Ce coup-ci, l'animation, les allés et venues à l'entrée et tout les mouvements s'arrêtèrent deux secondes. Elle, il ne fallait pas l'énerver car avec sa réputation de maîtrise complète du rokushiki, elle enverrai même un Contre-Amiral au tapis. L'instant d'après tout redeviens normal et les messes basses des civils auparavant silencieux fusent.

Yuki décide de s'avancer vers le supposé blond avoisinant à vue d'oeil la vingtaine. Arrivé face à lui après quelques pas seulement -chacun fit la moitié de l'espace qui les séparait- il déboutonna son blouson qui le fait passer à moitié pour un mouton. Sans mots dire, en retirant une manche, il pointe du doigt son propre grade indiqué sur l'épaule de son uniforme devenue apparente. Au risque que le commandant sous l'emprise de l'alcool n'ait pas les idées en place, le Lieutenant lui dit son grade.

 - Je suis lieutenant. Un simple lieutenant comme il en existe des milliers. Donc poses toi cette question.
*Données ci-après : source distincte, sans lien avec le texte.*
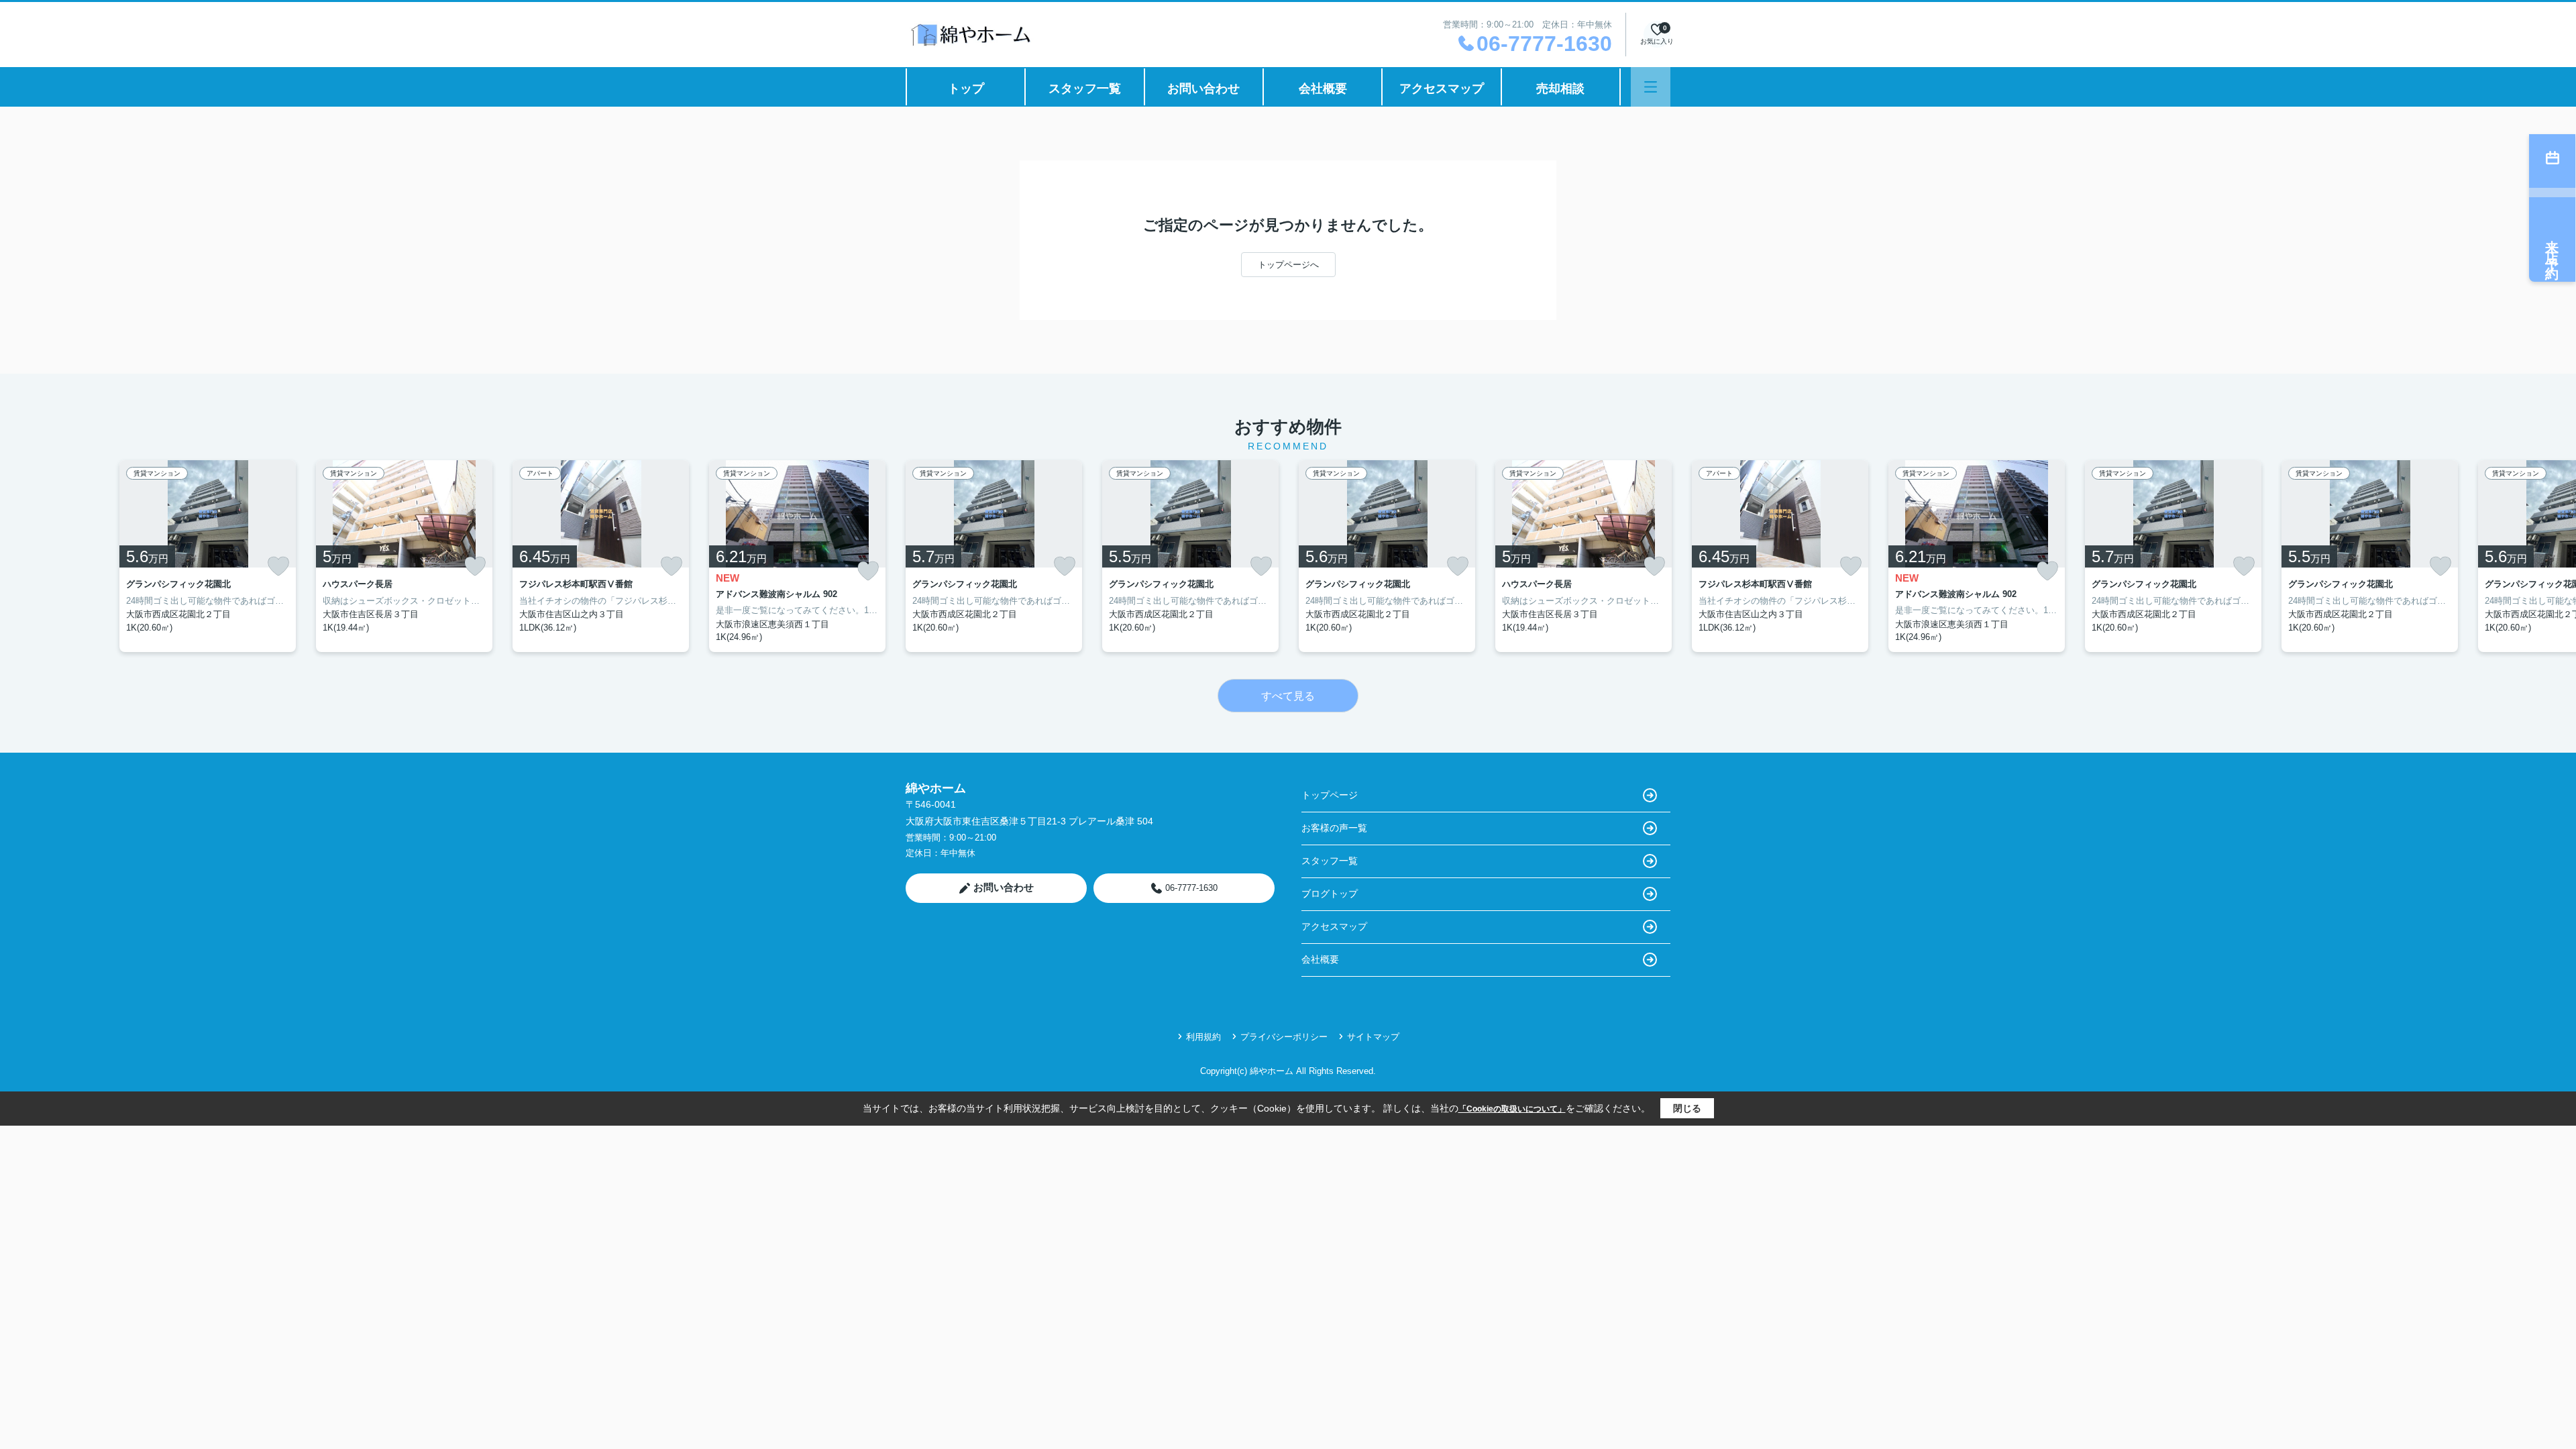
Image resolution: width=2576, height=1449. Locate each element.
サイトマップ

Pourquoi ce mec trentenaire est Lieutenant alors que moi avec la vingtaine je suis Commandant ? Pour l'information personnelle, j'ai commencé ma carrière à dix-huit ans. Tu comptes et tu constates que pendant plus de la moitié de ta vie je servais déjà l'E.M.M. Alors réfléchis bien et que ta nuit soit tourmentée car les pistonnés de ton genre je peux pas les supporter.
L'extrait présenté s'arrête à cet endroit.